]> git.ipfire.org Git - thirdparty/kernel/linux.git/commitdiff
sched/fair: Reject misfit pulls onto busy SMT siblings on asym-capacity
authorAndrea Righi <arighi@nvidia.com>
Sat, 9 May 2026 18:07:28 +0000 (20:07 +0200)
committerPeter Zijlstra <peterz@infradead.org>
Tue, 19 May 2026 10:17:38 +0000 (12:17 +0200)
When SD_ASYM_CPUCAPACITY load balancing considers pulling a misfit task,
capacity_of(dst_cpu) can overstate available compute if the SMT sibling is
busy: the core does not deliver its full nominal capacity.

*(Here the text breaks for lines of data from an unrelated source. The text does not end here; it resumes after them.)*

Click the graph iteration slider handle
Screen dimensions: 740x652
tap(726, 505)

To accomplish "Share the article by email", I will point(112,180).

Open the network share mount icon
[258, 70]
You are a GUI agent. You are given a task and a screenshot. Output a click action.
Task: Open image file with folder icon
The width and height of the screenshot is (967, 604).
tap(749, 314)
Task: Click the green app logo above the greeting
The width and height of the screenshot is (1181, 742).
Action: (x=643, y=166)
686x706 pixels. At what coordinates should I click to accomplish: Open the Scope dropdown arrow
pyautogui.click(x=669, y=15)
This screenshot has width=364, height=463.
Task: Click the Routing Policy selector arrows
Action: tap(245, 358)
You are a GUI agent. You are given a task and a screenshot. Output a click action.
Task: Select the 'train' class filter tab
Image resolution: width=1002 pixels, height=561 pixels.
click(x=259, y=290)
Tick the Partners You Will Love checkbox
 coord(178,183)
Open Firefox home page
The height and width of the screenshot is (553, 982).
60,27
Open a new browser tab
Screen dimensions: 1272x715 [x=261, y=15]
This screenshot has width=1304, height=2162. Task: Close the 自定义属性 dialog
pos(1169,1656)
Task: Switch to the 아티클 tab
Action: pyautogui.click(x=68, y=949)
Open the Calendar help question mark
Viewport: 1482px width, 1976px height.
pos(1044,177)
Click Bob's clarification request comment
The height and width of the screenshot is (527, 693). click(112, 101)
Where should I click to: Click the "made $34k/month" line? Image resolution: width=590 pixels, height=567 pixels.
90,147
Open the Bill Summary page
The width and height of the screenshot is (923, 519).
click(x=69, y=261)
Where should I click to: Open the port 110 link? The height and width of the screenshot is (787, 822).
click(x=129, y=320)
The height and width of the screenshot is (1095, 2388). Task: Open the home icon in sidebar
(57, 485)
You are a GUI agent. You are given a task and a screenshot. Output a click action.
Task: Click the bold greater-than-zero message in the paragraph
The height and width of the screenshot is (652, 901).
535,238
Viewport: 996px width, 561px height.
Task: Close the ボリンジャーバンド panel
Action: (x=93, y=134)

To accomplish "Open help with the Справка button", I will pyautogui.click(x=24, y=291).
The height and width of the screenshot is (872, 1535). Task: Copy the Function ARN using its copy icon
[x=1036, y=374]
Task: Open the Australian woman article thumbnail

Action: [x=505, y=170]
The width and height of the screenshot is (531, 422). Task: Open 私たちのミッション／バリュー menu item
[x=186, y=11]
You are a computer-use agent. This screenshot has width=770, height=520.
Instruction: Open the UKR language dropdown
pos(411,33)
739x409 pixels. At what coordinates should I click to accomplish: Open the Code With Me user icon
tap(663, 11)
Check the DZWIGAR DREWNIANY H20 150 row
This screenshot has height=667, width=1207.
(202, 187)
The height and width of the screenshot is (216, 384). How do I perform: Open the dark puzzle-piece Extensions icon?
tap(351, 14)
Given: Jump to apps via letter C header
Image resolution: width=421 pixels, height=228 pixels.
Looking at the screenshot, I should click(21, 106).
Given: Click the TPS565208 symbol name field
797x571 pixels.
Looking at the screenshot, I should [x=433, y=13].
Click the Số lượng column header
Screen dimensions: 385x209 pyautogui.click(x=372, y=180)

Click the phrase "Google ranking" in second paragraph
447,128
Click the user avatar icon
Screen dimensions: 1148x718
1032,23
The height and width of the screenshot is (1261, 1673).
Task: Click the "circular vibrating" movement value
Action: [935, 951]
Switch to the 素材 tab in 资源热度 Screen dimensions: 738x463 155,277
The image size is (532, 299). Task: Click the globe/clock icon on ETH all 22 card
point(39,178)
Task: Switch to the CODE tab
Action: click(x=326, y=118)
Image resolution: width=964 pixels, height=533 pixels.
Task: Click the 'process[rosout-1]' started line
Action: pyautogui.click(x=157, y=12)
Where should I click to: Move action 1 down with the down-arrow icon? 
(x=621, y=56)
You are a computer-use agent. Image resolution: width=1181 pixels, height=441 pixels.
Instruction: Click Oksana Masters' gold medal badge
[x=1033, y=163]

If SMT is active and dst_cpu is not on a fully idle core, skip this
destination so we do not migrate a misfit expecting a capacity upgrade we
cannot actually provide.

Reported-by: Felix Abecassis <fabecassis@nvidia.com>
Signed-off-by: Andrea Righi <arighi@nvidia.com>
Signed-off-by: Peter Zijlstra (Intel) <peterz@infradead.org>
Reviewed-by: Vincent Guittot <vincent.guittot@linaro.org>
Link: https://patch.msgid.link/20260509180955.1840064-5-arighi@nvidia.com
kernel/sched/fair.c

index 8854d4d980b05a18b0a66ff327cc013a7af2b658..f69ee5ae2b8c9d420219ee158047e09b61364e3a 100644 (file)
@@ -9625,6 +9625,7 @@ struct lb_env {
 
        int                     dst_cpu;
        struct rq               *dst_rq;
+       bool                    dst_core_idle;
 
        struct cpumask          *dst_grpmask;
        int                     new_dst_cpu;
@@ -10850,10 +10851,16 @@ static bool update_sd_pick_busiest(struct lb_env *env,
         * We can use max_capacity here as reduction in capacity on some
         * CPUs in the group should either be possible to resolve
         * internally or be covered by avg_load imbalance (eventually).
+        *
+        * When SMT is active, only pull a misfit to dst_cpu if it is on a
+        * fully idle core; otherwise the effective capacity of the core is
+        * reduced and we may not actually provide more capacity than the
+        * source.
         */
        if ((env->sd->flags & SD_ASYM_CPUCAPACITY) &&
            (sgs->group_type == group_misfit_task) &&
-           (!capacity_greater(capacity_of(env->dst_cpu), sg->sgc->max_capacity) ||
+           (!env->dst_core_idle ||
+            !capacity_greater(capacity_of(env->dst_cpu), sg->sgc->max_capacity) ||
             sds->local_stat.group_type != group_has_spare))
                return false;
 
@@ -11417,6 +11424,8 @@ static inline void update_sd_lb_stats(struct lb_env *env, struct sd_lb_stats *sd
        unsigned long sum_util = 0;
        bool sg_overloaded = 0, sg_overutilized = 0;
 
+       env->dst_core_idle = !sched_smt_active() || is_core_idle(env->dst_cpu);
+
        do {
                struct sg_lb_stats *sgs = &tmp_sgs;
                int local_group;